To the chagrin of Republicans, the democratic socialist senator will play a central role in shepherding Joseph R. Biden Jr.’s agenda through Congress.

 

 

Quote

Asked about conservatives’ fears, Mr. Sanders was pointed. He said polls showed the tax and spending increases he planned to bring forward were popular among wide swaths of voters, including Republicans, even though the party’s lawmakers tended to dislike them.

 

“They should be worried,” he said, referring to his Republican colleagues. But their constituents, he said, should not be.

 

Quote

Despite Democrats’ narrow control of the Senate, Mr. Sanders is expected to exert heavy influence over taxes, health care, climate change and several other domestic issues. That is because his role as budget chairman will give him control over a little-known but incredibly powerful congressional tool that allows certain types of legislation to win Senate approval with just a simple majority.

 

That tool — a budget mechanism called reconciliation — allows Congress to move some legislation without gaining 60 votes. It has become the vehicle for several major legislative efforts this century, including tax cuts under President Trump and President George W. Bush, and the final version of President Barack Obama’s signature health care bill.
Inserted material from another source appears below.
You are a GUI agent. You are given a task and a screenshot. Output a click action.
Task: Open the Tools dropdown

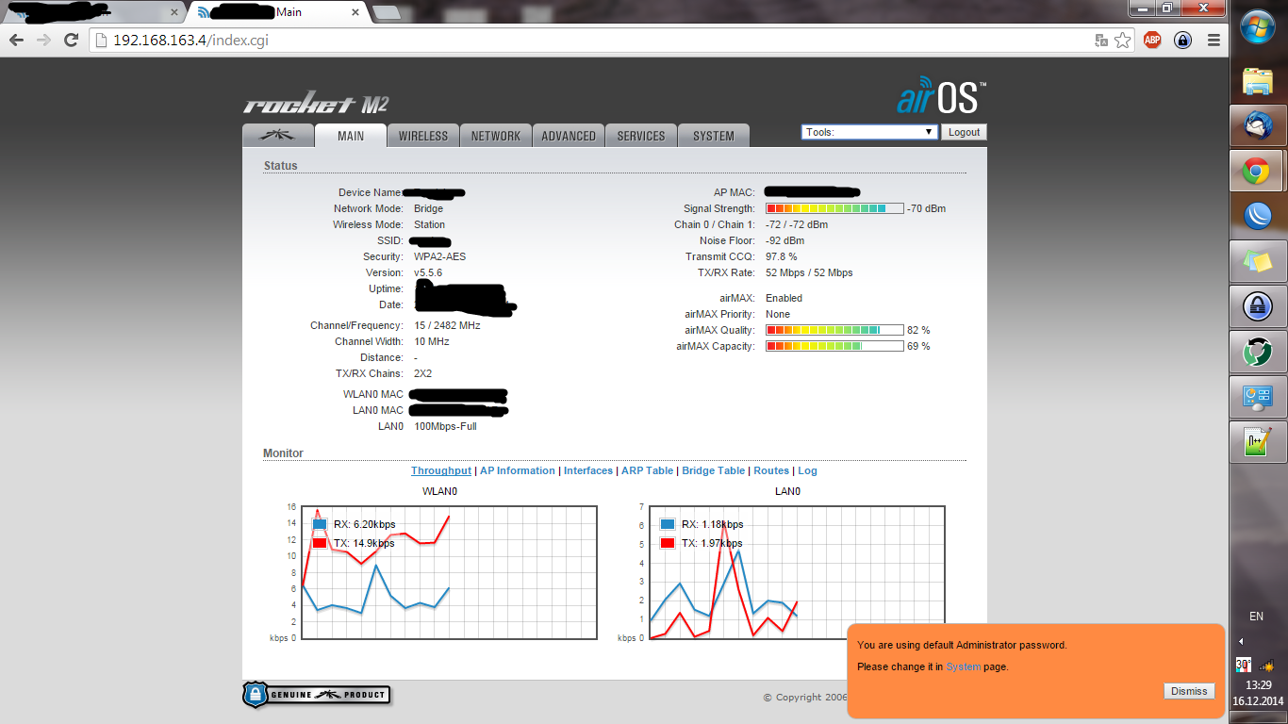868,132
The reconciliation process begins with lawmakers adopting a budget resolution, originating in the House and Senate Budget Committees, which can include directions to congressional committees on how much to increase federal spending or taxes.


The nature of the process effectively gives Mr. Sanders a leading role in deciding how expansive — and expensive — Mr. Biden’s ambitions for new taxes and spending will be.

 

Mr. Sanders said in the interview that he wanted an initial, emergency stimulus package to be “big.” He thinks it must include an additional $1,400 in direct payments for adults and children, on top of the $600 that Congress just passed, along with money for states and cities to fund coronavirus vaccine distribution, testing and contact tracing. He also wants to create an emergency universal health care program, so that anyone can get medical treatment during the pandemic, whether they currently have insurance or not.

 

 

This was him on Seth Meyers:

 

Seth Meyers: President Biden made, I think, a great effort yesterday to send a message of unity, and as someone who talked in the lead up to the election about how he is the kind of politician who has friends on the other side aisle; he wants to work with republicans, yet we're already seeing even today that Mitch McConnell is taking steps to limit what the democrats in the senate can do. Do you think there is some sort of bipartisan work that can be done in the senate or are you expecting a sort of McConnell-inspired gridlock?

 

Bernie Sanders: Look, I think we should do our best to reach out to republicans who represent communities that are suffering terribly in terms of unemployment, lack of healthcare, and other very serious problems --- but --- I don't think our reaching out should go on indefinitely. This country today is hurting and people are hurting really, really badly. We're looking [sic] about people and people who cannot feed their kids (literally) who are worried about being evicted, can't afford to go to the doctor even when they are sick. We have got to move and move quickly. So I think we should reach out republicans, [but] if they choose to not come on board --- which I suspect will probably be the case --- we have the majority, we should use that majority in a very aggressive way. Now I'm gonna be chairman of the budget committee which handles what we call 'reconciliation' and that is a senate process by which you can pass not all kinds of legislation but a whole lot of very important legislation with a [simple] majority vote, not 60 votes, and it is my view that we should make sure that we address the needs of the American people in that reconciliation bill, and if we pass it with 51 votes, we pass it with 51 votes.

 

 

Posted
2 minutes ago, b_m_b_m_b_m said:

When/if congress actually legislates, this gives him a more powerful position than as president

 

So what you're saying is, Bernie won the long game.